Ознакомившись с успехом многотрудных Лёхиных усилий, Платов с уважением произнёс:
— Вынос мозга!
— Ну так… Фирма веников не вяжет, — довольно хмыкнул Лёха.
Теперь дело оставалось за малым. Он состыковался со следственными органами и получил отдельное поручение, по которому на него возлагался допрос рецидивиста Бубенцова.
* * *
В Матросской Тишине в комнату для допросов Бубона привели двое выводных. Руки у рецидивиста привычно сцеплены за спиной, взгляд колючий.
— Вы с ним поосторожнее. Гражданин Бубенцов у нас в отрицалове, — хмыкнул выводной, здоровенный сержант в форме ФСИН.
— Да сговоримся по-доброму, — с улыбкой заверил Платов. — Мы люди разумные.
— В случае чего нажимайте тревожную кнопку, — сержант кивнул на стену, где эта затёртая красная кнопка тревоги и была.
Бубон тяжело опустился на привинченный к полу табурет, сцепив перед собой татуированные руки и уставившись в пол.
— Курим? — Платов вытащил пачку «Мальборо» и протянул Бубону.
Тот благосклонно кивнул. Задымил сигаретой.
— Оставь пачку себе, — сказал Платов. Это была старая традиция — разговор оперуполномоченного с профессиональным уголовником принято начинать с сигаретки, чашки чая. Ну а дальше как пойдёт. Зато при хорошем раскладе допрашиваемый может принести с собой в камеру целый пакет чая и курева — эдакой тюремной валюты. А особо отличившимся в деле раскаяния и написания явок с повинной могут даже дать «вмазаться» дозой наркотика.

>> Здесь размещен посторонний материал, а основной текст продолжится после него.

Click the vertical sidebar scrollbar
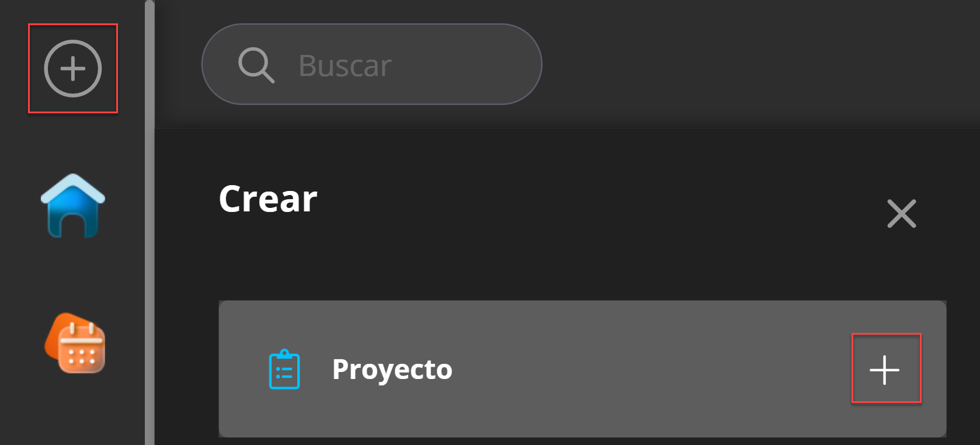Screen dimensions: 980x445 tap(150, 234)

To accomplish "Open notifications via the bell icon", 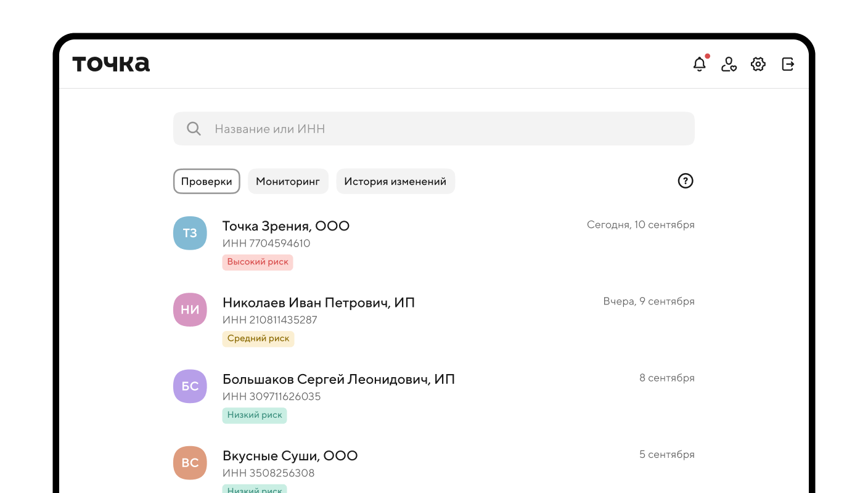I will coord(700,63).
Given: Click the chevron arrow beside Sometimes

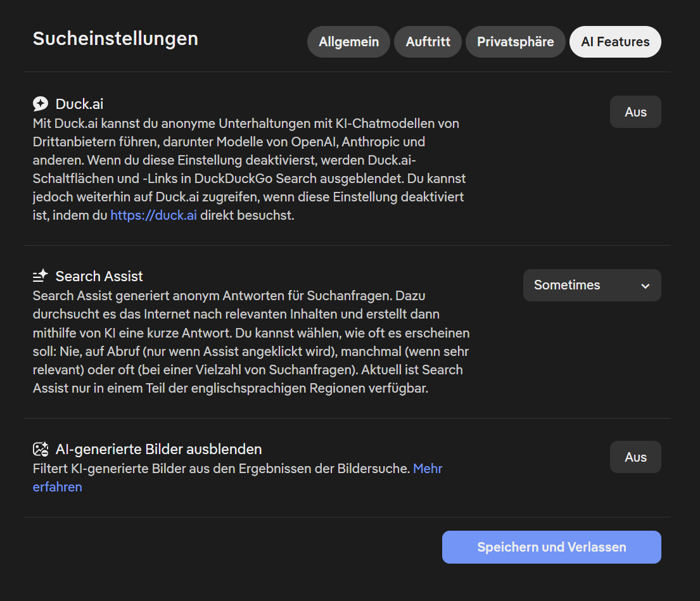Looking at the screenshot, I should [x=645, y=286].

— Чего, мусор, за пачку сигарет купить решил? — насмешливо произнёс Бубон.
— «Мусор» звучит как-то невежливо, — посетовал Платов. — Я ж тебя бродягой не называю.
— А можешь и называть. Звание почётное.
— Да какой ты бродяга? За тобой столько мокрух числится. Воры так себя не ведут.

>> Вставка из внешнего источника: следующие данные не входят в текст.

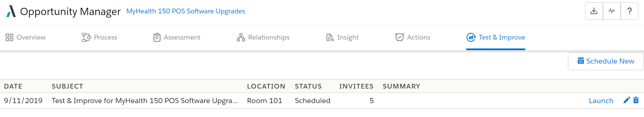Click the download icon in header
The height and width of the screenshot is (117, 644).
594,11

— Теперь ведут. Нравы падают. Теперь мокруха — тоже работа.
— Ну тогда моё уважение. Тут ты ударник бандитского труда. Шороху по всей Руси навёл.

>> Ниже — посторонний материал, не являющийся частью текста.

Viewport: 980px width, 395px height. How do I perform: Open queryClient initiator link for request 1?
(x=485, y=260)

— Было дело, — с удовлетворением улыбнувшись, прохрипел Бубон.
— Поговорим?
— А тебе не сказали, что я на допросах предпочитаю все больше молчать? Хотя о философии жизни на планете перетереть — тут мы завсегда. Про справедливость люблю. О том, что по закону природы сук и стукачей на вилы надо бы.
— А может, лучше о делах твоих грешных?
— Грехов за собой не знаю.
— Знаешь, меня список коммерсов, которых ты завалил вглухую, вообще-то не интересует. По большому счёту это те же преступники, которые обескровили всю Россию-матушку финансовыми махинациями.
— Вот именно. Мы одинаково мыслим. Так что же ты ко мне с недовольством каким-то?
— Рафика завалил. Лидер азербайджанских наркобарыг. Дело житейское. Или он тебя, или ты его.
— Хоть я и не признаю, что валил Рафика, но мыслишь верно, — хмыкнул Бубон. Встречу он воспринимал как обычный балаган. Надоело в камере с одними и теми же мордами. Тут лясы поточить, тем более разговор ни к чему не обязывает. Да ещё и курево халявное. А оперативника он считал дурачком — потому что только дурак может надеяться что-то выведать у него. — Значит, кто я? Санитар леса.
— Санитар, зачем в Нижнем Новгороде дизайнера завалил?
— Кого?
— Андрея Гранина. Он-то никаким боком не бандит и не олигарх.
— Ты что-то попутал. Для меня что дизайнер, что газгольдер однох…нно.
Платов видел, как Бубенцов напрягся.
— Бубон, тебе столько жмуриков навешали, что одним больше, одним меньше… Ты скажи — зачем?
— Ты забористую траву с утра смолил, мусор.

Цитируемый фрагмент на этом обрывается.